Restate word for word the lines from the one bearing "You are a GUI" through the end of the entries below, and leave every picture out.

**** Given data ****

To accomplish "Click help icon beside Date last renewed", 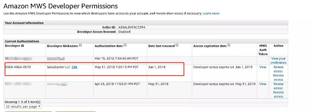I will click(177, 45).
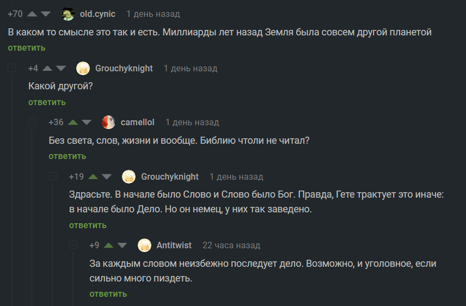Downvote old.cynic's comment
Image resolution: width=466 pixels, height=306 pixels.
click(45, 14)
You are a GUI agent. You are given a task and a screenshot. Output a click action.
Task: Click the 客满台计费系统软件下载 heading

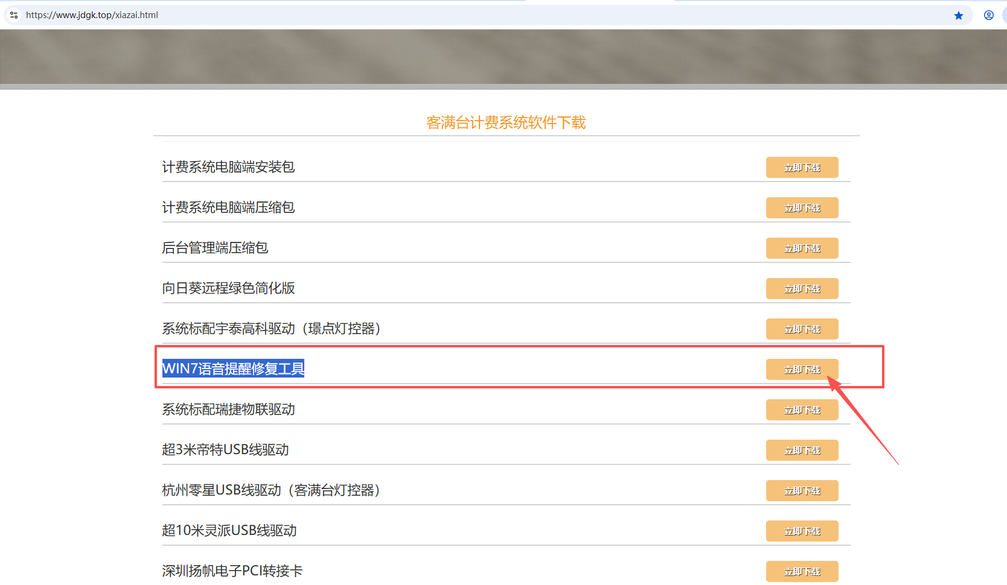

****

Result for this exercise
You are a GUI agent. You are given a task and a screenshot. Output a click action.
Task: Click the 客满台计费系统软件下载 heading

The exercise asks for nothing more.